Syria Fires Scud Missiles At Rebels, US Officials Say

Melissa Stusinski

Syrian President Bashar al-Assad's forces are firing Scud missiles at rebels, according to information from Obama administration officials on Wednesday.

The move by forces loyal to Assad represents another significant escalation in the fighting between them and rebels, which has lasted almost two years and claimed the lives of more than 40,000 people, reports The New York Times.

The fighting has threatened several times to destabilize the region. The announcement that Assad's forces are using Scud missiles could suggest an increased sense of desperation on the side of the country's president.

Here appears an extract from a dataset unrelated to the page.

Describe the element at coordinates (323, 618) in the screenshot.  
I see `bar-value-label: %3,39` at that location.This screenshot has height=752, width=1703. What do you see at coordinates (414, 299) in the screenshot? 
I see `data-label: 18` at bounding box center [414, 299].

The country's capital of Damascus has also seen an increase in fighting in the past few days. A triple bombing took place outside the Interior Ministry on Wednesday. One American official stated that the Scud missiles have been fired from the area around Damascus into northern Syria.

Scud missiles are essentially hand-me-down ballistic missiles that Russia first designed during the Cold War. They are very inaccurate and, therefore, their use in Syria as a short-range ballistic missile fired towards a high-population area has the potential to injure and kill more civilians than rebel fighters.

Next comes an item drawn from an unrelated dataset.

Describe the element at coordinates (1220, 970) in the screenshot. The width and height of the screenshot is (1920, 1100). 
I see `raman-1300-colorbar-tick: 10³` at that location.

The Washington Post notes that details are scarce on where the Syrian-fired scud missiles landed, along with whether they caused any casualties. The missiles' use was confirmed by senior officials, though White House spokesman Jay Carney would not confirm the report. Carney stated:

"If true, this would be the last desperate act of a regime that has shown utter disregard for innocent life, utter disregard for the lives of its own citizens."

The revelation that Syria is using Scud missiles against rebel troops comes just one day after President Obama officially recognized a newly formed Syrian opposition group as Syria's legitimate leader of the Syrian people. The move is one that the Obama administration hopes will speed up the downfall of Assad's government and the formation of an alternative one.